[Some data]
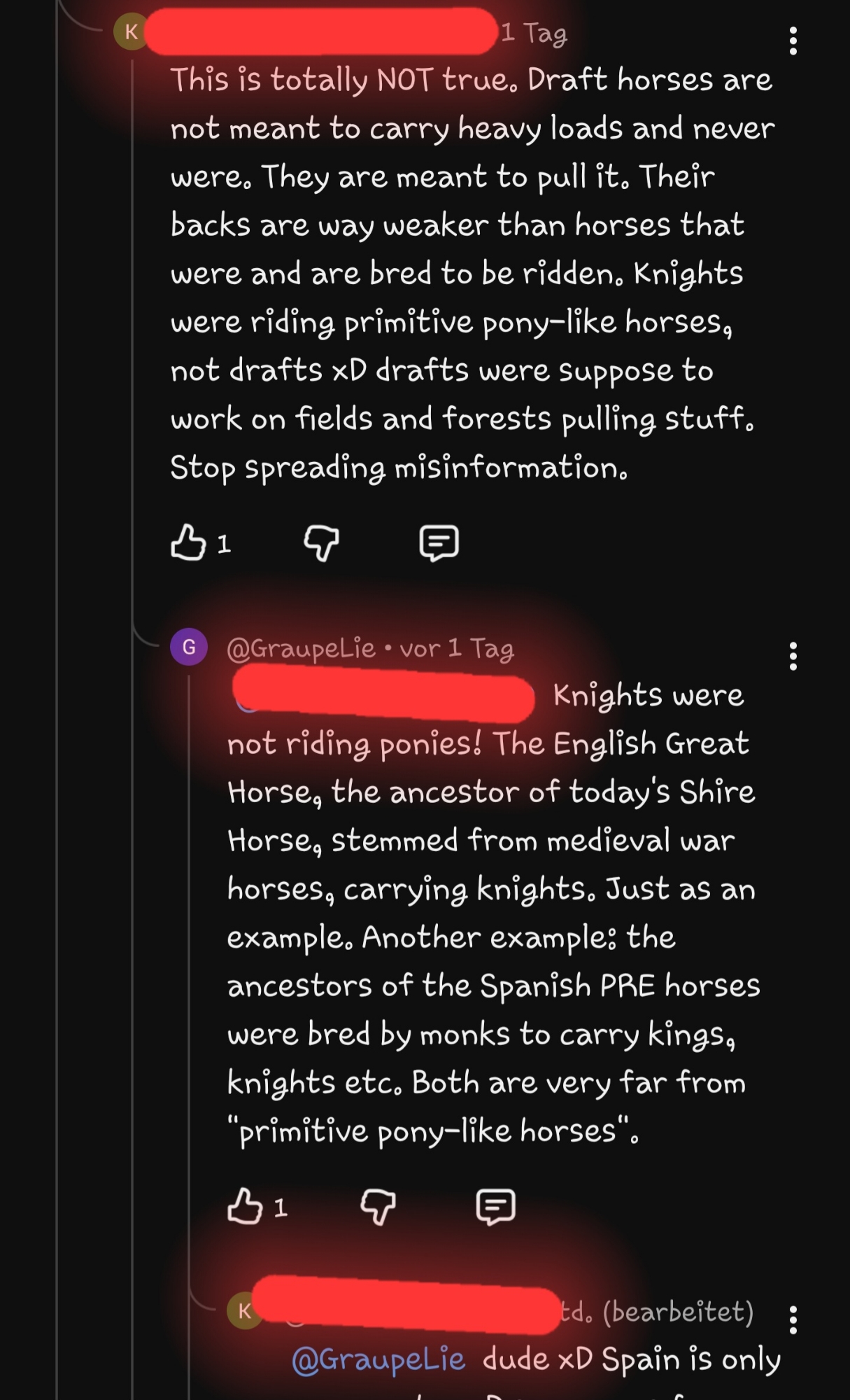
Task: Open the @GraupeLie username above the reply
Action: pos(302,648)
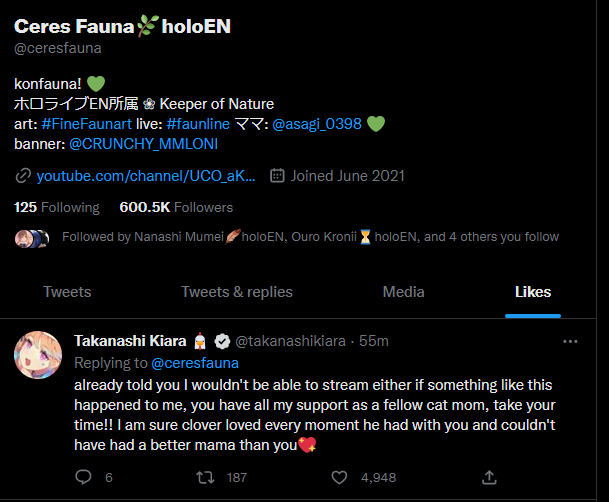Like the tweet via heart icon
609x502 pixels.
[x=339, y=477]
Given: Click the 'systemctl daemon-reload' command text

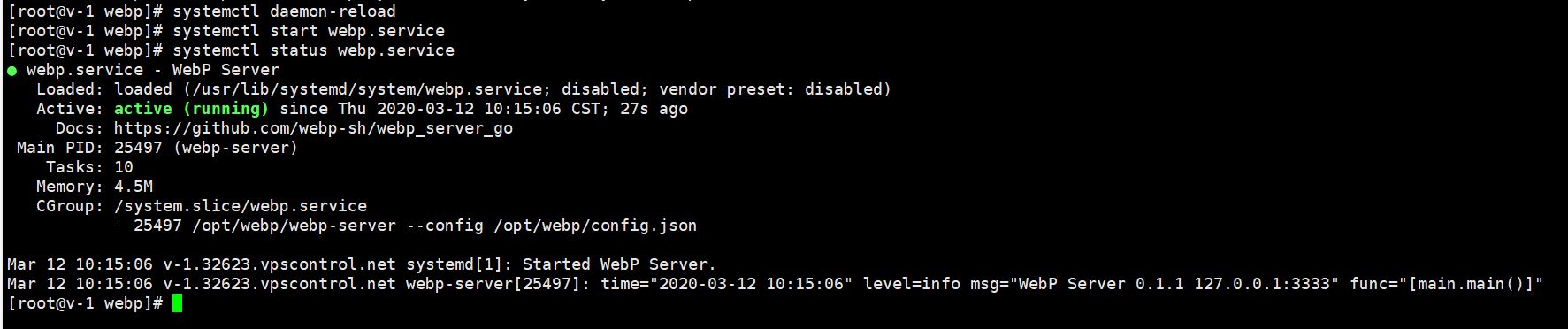Looking at the screenshot, I should [x=284, y=11].
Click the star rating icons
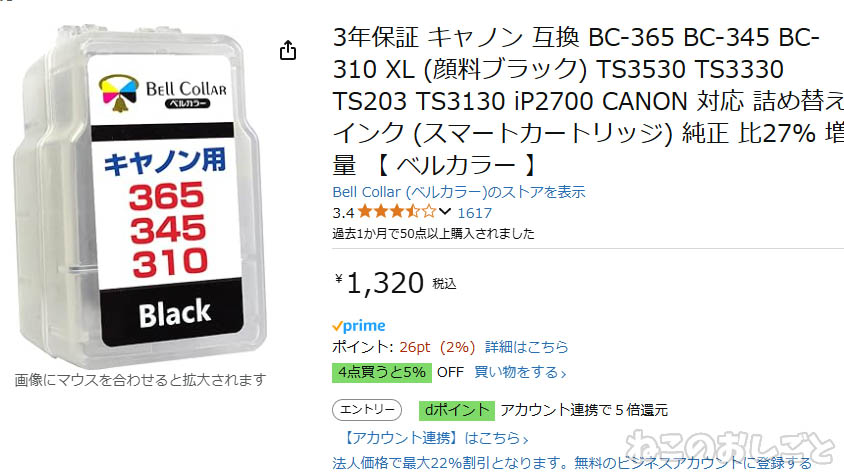This screenshot has width=844, height=475. pyautogui.click(x=396, y=212)
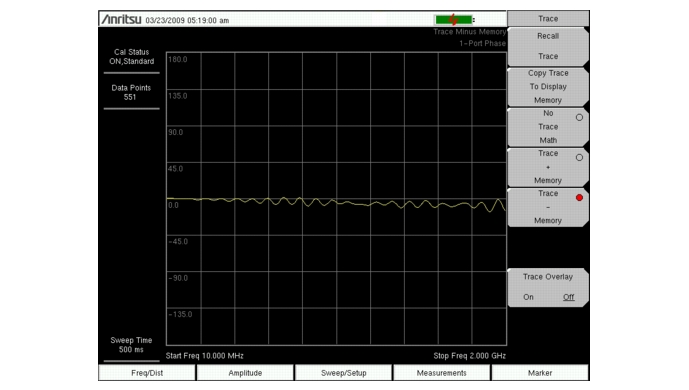The height and width of the screenshot is (390, 689).
Task: Open the Sweep/Setup menu
Action: click(x=344, y=373)
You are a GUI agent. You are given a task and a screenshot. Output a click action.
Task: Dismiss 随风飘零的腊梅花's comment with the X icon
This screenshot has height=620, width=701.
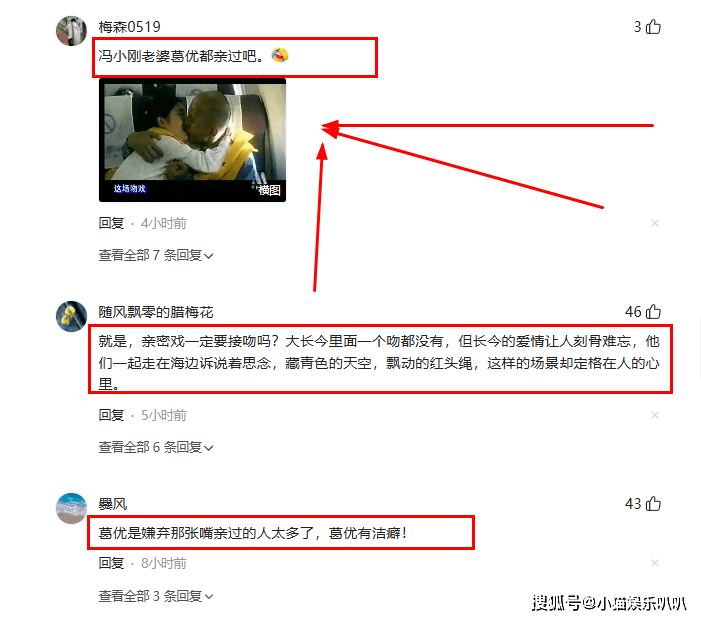pos(655,415)
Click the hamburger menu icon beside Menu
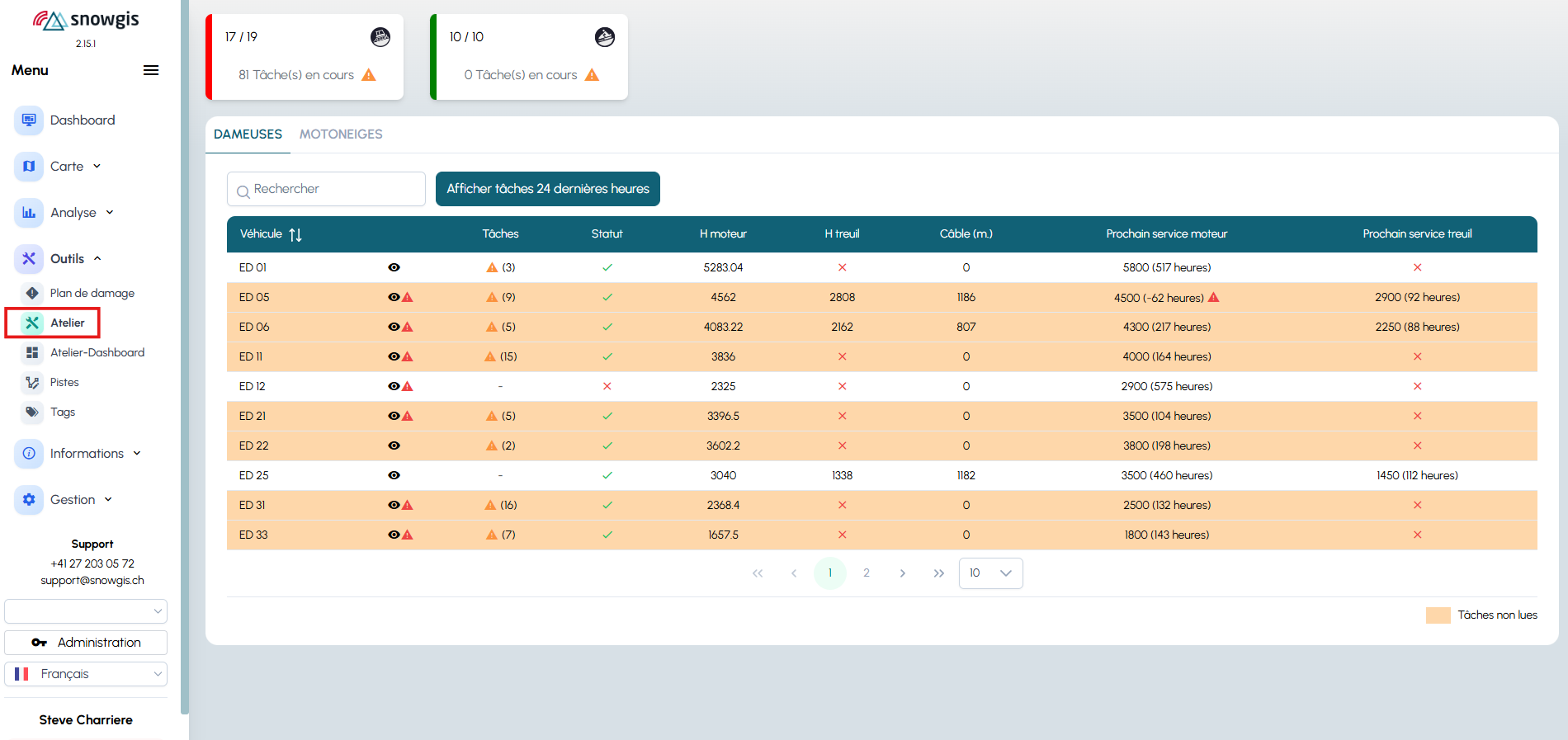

### What you will do
Convert every line of the data above into a numbered list, skipping blank lines and leaving out the pictures.

### Solution to this exercise
1. Task: Open the @GraupeLie username above the reply
2. Action: pos(302,648)
3. Like the tweet via heart icon
4. 609x502 pixels.
5. [x=339, y=477]
6. Given: Click the 'systemctl daemon-reload' command text
7. Looking at the screenshot, I should [x=284, y=11].
8. Click the star rating icons
9. This screenshot has width=844, height=475. pyautogui.click(x=396, y=212)
10. The height and width of the screenshot is (390, 689).
11. Task: Open the Sweep/Setup menu
12. Action: click(x=344, y=373)
13. You are a GUI agent. You are given a task and a screenshot. Output a click action.
14. Task: Dismiss 随风飘零的腊梅花's comment with the X icon
15. This screenshot has height=620, width=701.
16. pos(655,415)
17. Click the hamburger menu icon beside Menu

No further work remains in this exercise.